SHANGHAI (REUTERS) - China's Xinjiang on Saturday (July 23) warned of more flash floods and mudslides and risks to agriculture as heatwaves swept across the region, accelerating the pace of glacial melt and posing hazards for its vast cotton production.

China has been baked by above-normal summer heat since June, with some meteorologists blaming climate change.  

The excessively hot weather has driven up demand for electricity to cool homes, offices and factories.
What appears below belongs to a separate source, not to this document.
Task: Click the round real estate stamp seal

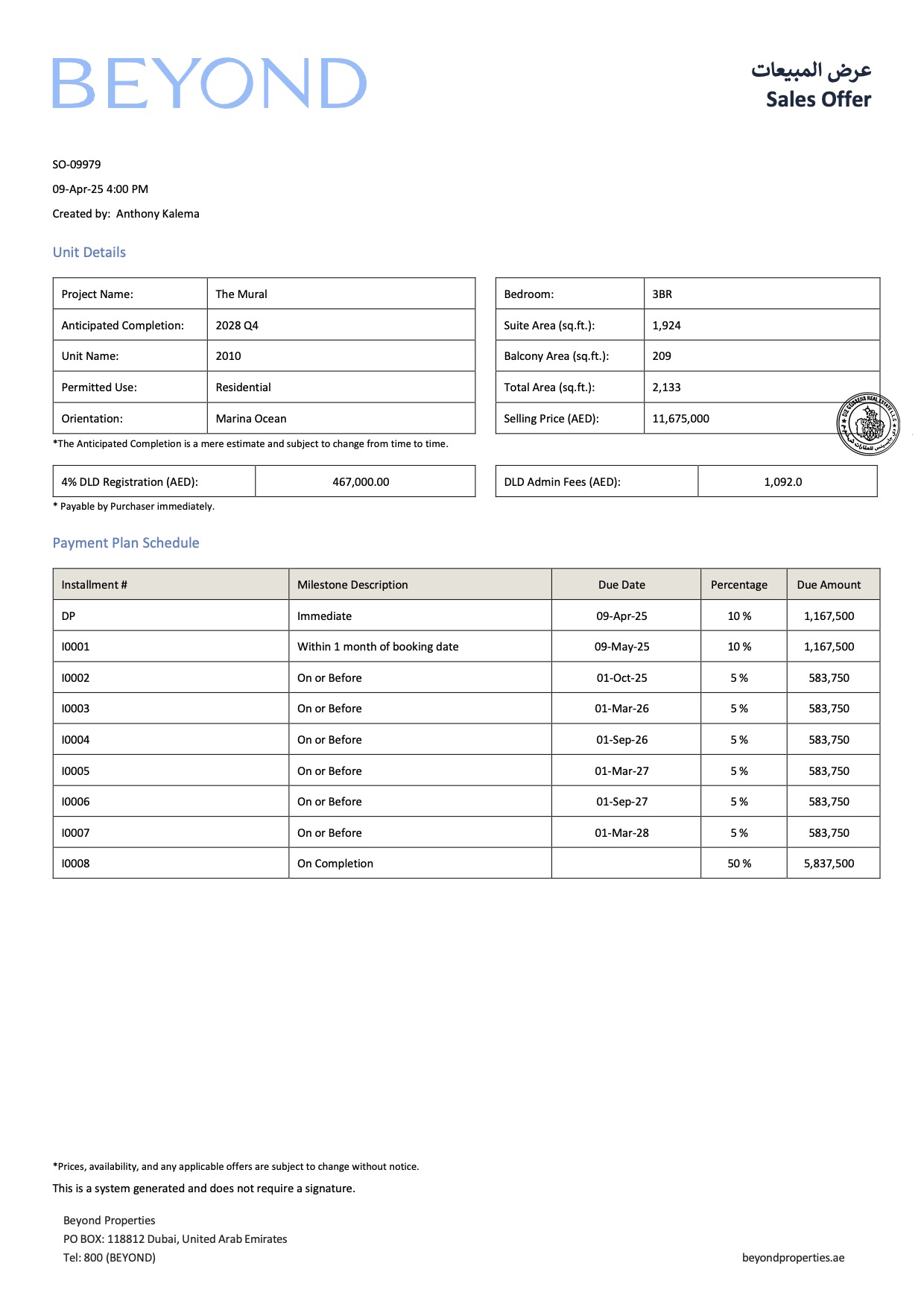Action: (867, 424)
In agricultural regions, drought has been a concern.  

Xinjiang's latest heatwaves have been particularly long lasting and widespread, Dr Chen Chunyan, the chief expert at the Xinjiang Meteorological Observatory, told state media.

She said the extreme weather in the south and east of the region, more than twice the size of France, has already lasted for about 10 days.

Xinjiang’s meteorological bureau renewed its red alert for the region – the highest in a three-tier heat warning system - on Saturday, forecasting temperatures in Kashgar, Hotan, Aksu, and Bazhou could exceed 40 deg C over the next 24 hours. 

"Continued high temperature has accelerated glacial melting in mountainous areas, and caused natural disasters such as flash floods, mudslides and landslides in many places," Dr Chen said.

The China Meteorological Administration said a day earlier that the glacial melting in Xinjiang poses a high risk of dam failure on a tributary of the Aksu river near China's border with Kyrgyzstan.

Mostly known for its deserts, Xinjiang is also home to long mountain ranges along its borders, including the Tian Shan mountains, the Pamirs, the Kunlun mountains and the Karakoram, which have become increasingly popular for Chinese tourists amid Covid-19 restrictions on international travel.

Temperatures in the oasis city of Turpan hit 45.8 deg C at 5pm.

Such heatwaves could also impact crops, especially cotton, Dr Chen cautioned.

Xinjiang accounts for production of about 20 per cent of the world's cotton, a water-thirsty crop.

The latest round of extreme temperatures has affected some 20 provinces.

As of 5pm, 84 red alerts were in force across China, mostly in Xinjiang and the manufacturing provinces of Zhejiang and Fujian.

Temperatures in the city of Taizhou, in Zhejiang, hit an all-time high of 43 deg C on Saturday.  

"The hot and sunny weather is expected to continue tomorrow (Sunday) and the day after," state media quoted Taizhou’s meteorological bureau as saying.